Pro-active action from Reza Baqir & Team. Current Account slippages & commodity inflation were higher than anticipated. Coupled with PkR decline. Dr has given first line of antibiotics & tackling the disease heads on.
— A A H Soomro (@AAHSoomro) September 20, 2021
Soomro told ProPakistani, “This is a proactive approach from SBP despite political pressures. SBP is welcoming the change in the policy of monetary easing in a subtle, confidence-boosting & measured way. This was needed & will restore confidence that risks are being looked after. Unlike 2016 & 2017. A 25 bps is symbolic yet not at all confidence hurting. Growth is still being prioritized”.
However, Former Treasury Head-Chase Manhattan Bank, Asad Rizvi, believed the decision was ill-advised. He said that the move was unnecessary and that this could negatively affect the local currency and stock market.
In a surprise move, SBP decided to raise the policy rate by 25bps to 7.25%. It’s in negation of Forward Guidance & inflation target. There was no urgency of rate hike, this act could be hint of more bad economic news in pipeline. Rupee & Stock Market too could come under pressure
— Asad Rizvi (@asadcmka) September 20, 2021
SBP defends rupee depreciation
Regarding expansion in the current account deficit and Pakistani rupee depreciation, the central bank said, “Since its floatation, the rupee has moved in an orderly manner in both directions and has depreciated by only 4.8 percent to date, much less than many other emerging market currencies over the same period”.

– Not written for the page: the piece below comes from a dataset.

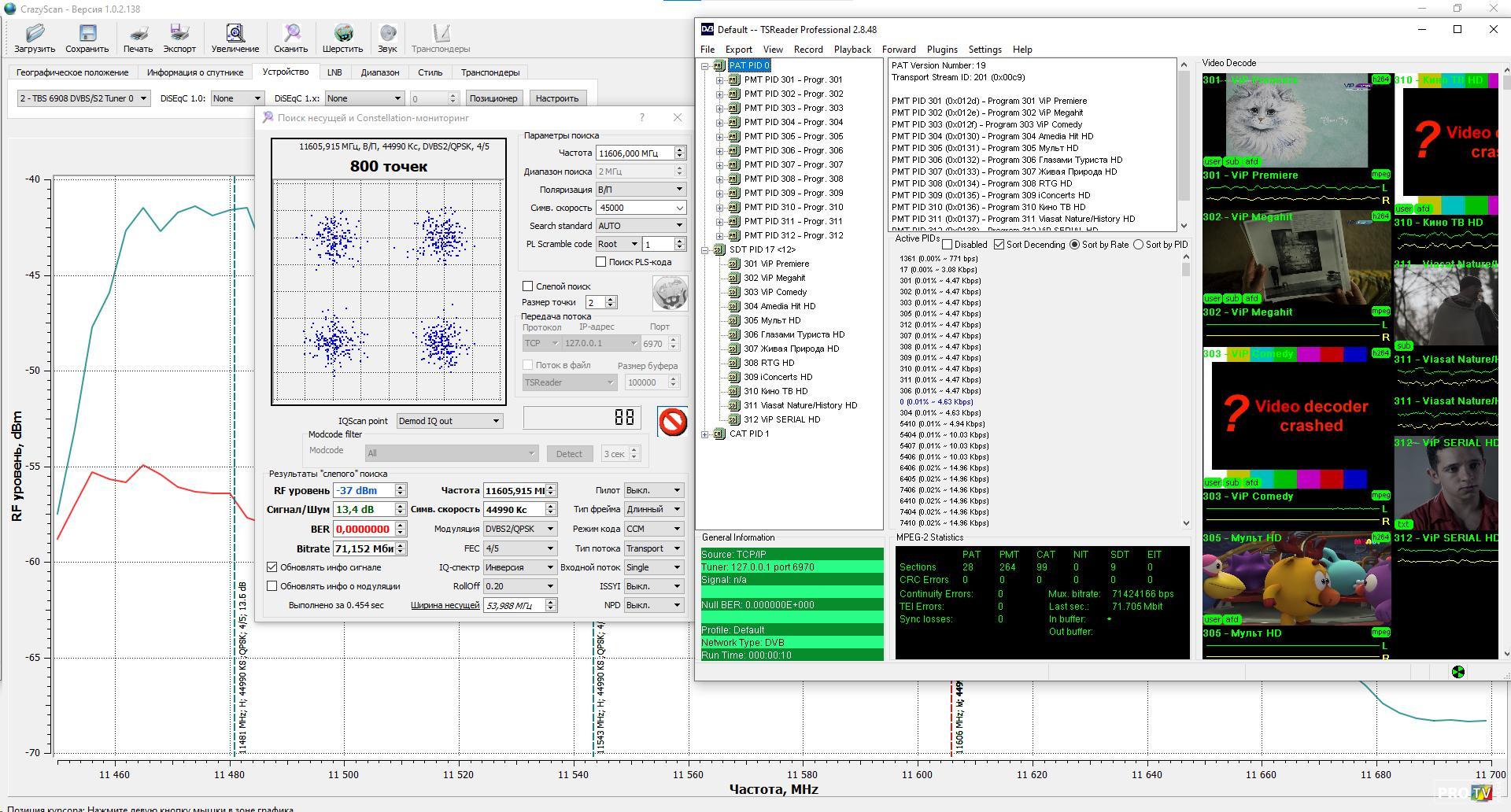1511x812 pixels.
Task: Click the Загрузить (Load) toolbar icon
Action: (x=35, y=34)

However, the bank acknowledged that “while the flexible exchange rate has appropriately played its role as a shock absorber, it is important that its role be complemented by strong exports, targeted measures to curb nonessential imports, and appropriate macroeconomic policy settings to contain import growth”.
Regarding inflation, the MPC noted that inflation fell from 9.7 percent year-over-year in June to 8.4 percent in both July and August.
However, inflation did increase month-on-month, to 0.6 percent in August from 1.3 percent in July.
The trend in inflation will depend on domestic demand and international commodity prices, but the central bank assured that it would monitor inflation expectations carefully, and adjust its policies as needed to keep inflation within the target range.
SBP expects GDP growth to tend towards the upper range of its forecast of 4-5% in FY 2022. This projection is supported by strong growth in automobiles, POL (petroleum, oil and lubricants) sales, cement sales, electricity generation.
The bank added, “The services sector is also rebounding strongly; latest Google Community Mobility Reports show that activity across grocery stores, restaurants, and shopping centers during July and August rose above pre-Covid levels”.